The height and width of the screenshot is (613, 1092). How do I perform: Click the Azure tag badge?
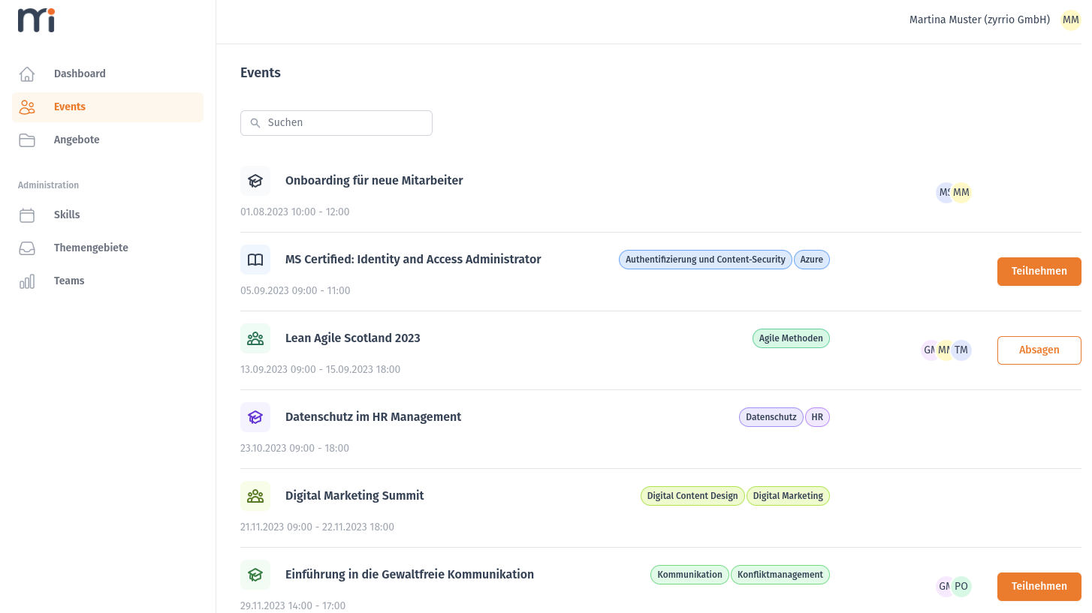pos(811,260)
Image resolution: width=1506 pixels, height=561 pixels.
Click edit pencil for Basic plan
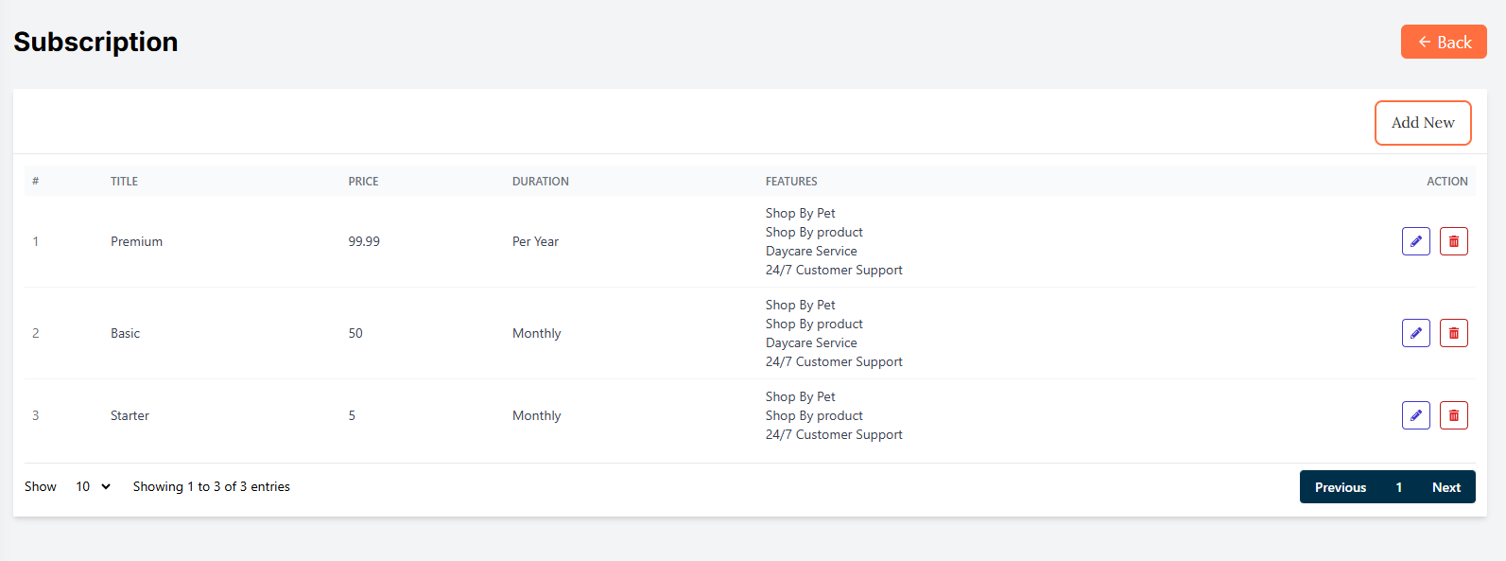pyautogui.click(x=1415, y=333)
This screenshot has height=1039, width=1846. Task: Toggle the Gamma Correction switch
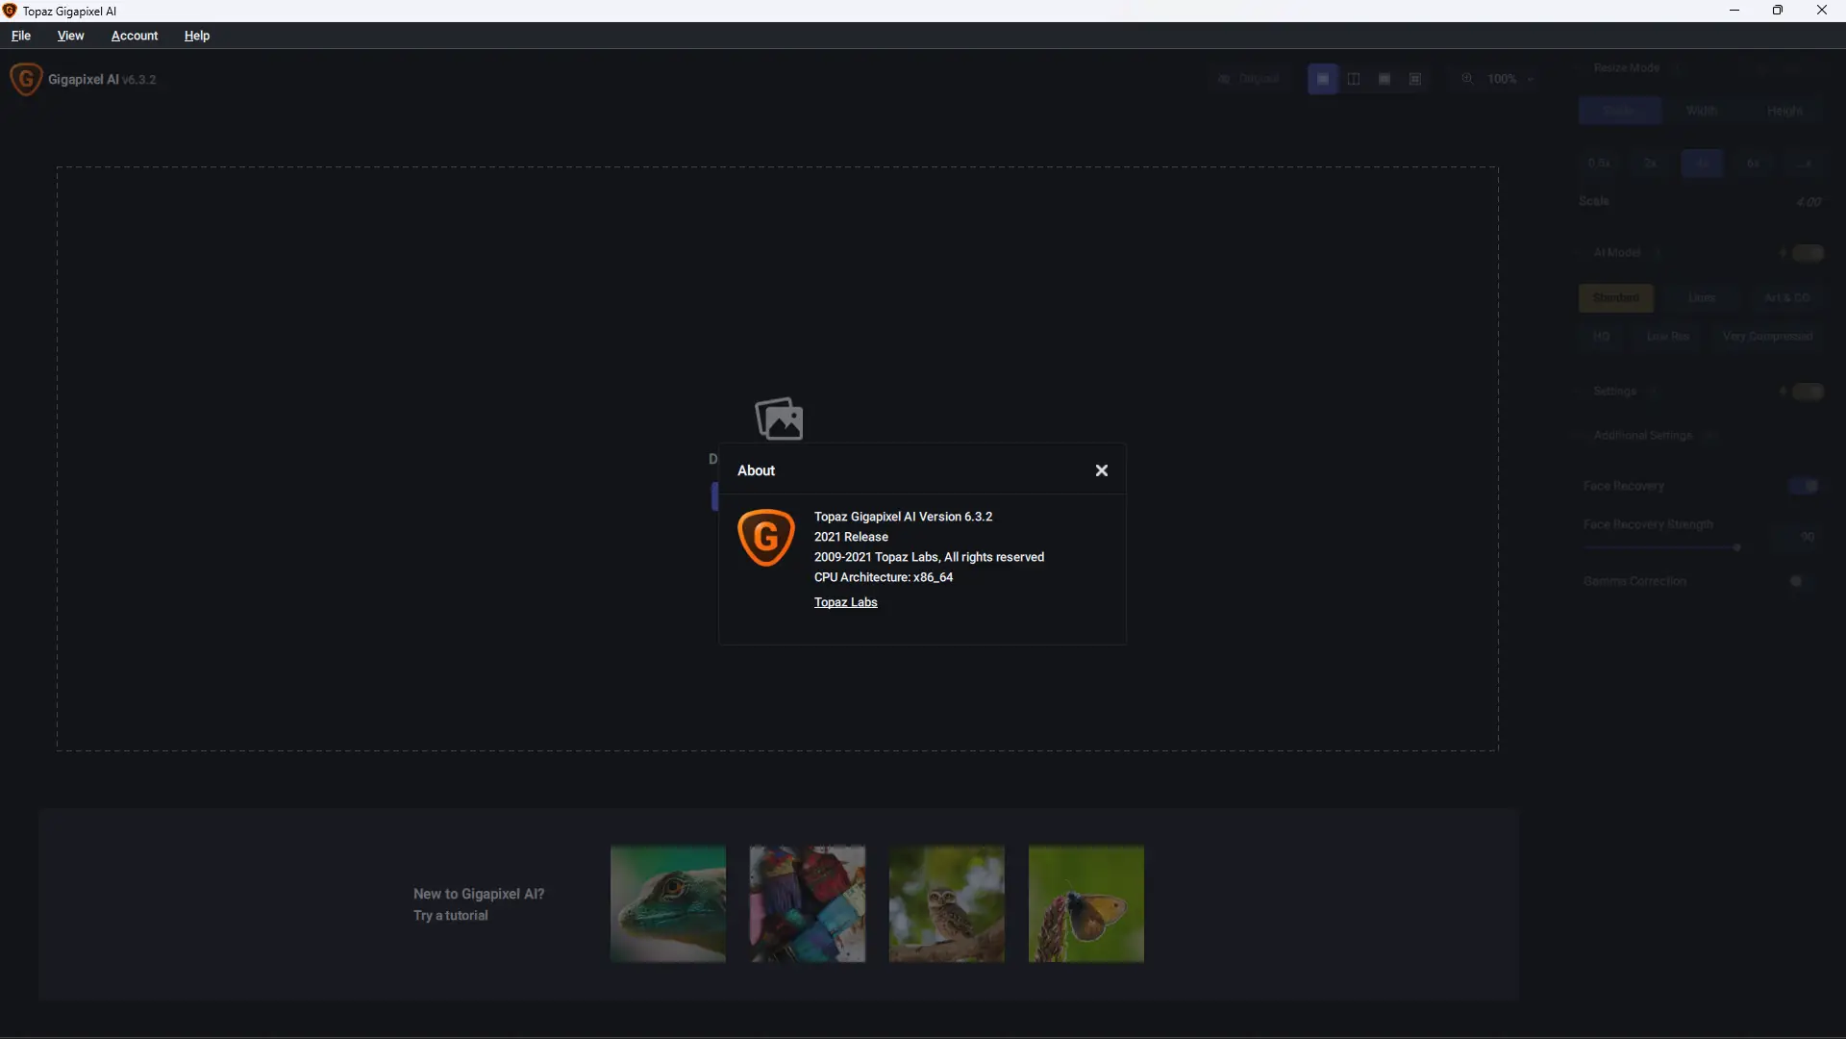(1799, 581)
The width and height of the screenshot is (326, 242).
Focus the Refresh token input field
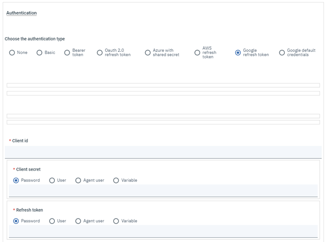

## Problem requirements
Recast every line of the rows above as a Markdown table with two columns, No. and Text, giving each line its number and omitting blank lines. Leave the pictures out.

## Expected answer
| No. | Text |
|---|---|
| 1 | The height and width of the screenshot is (613, 1092). How do I perform: Click the Azure tag badge? |
| 2 | pos(811,260) |
| 3 | Image resolution: width=1506 pixels, height=561 pixels. |
| 4 | Click edit pencil for Basic plan |
| 5 | pyautogui.click(x=1415, y=333) |
| 6 | This screenshot has height=1039, width=1846. Task: Toggle the Gamma Correction switch |
| 7 | (1799, 581) |
| 8 | The width and height of the screenshot is (326, 242). |
| 9 | Focus the Refresh token input field |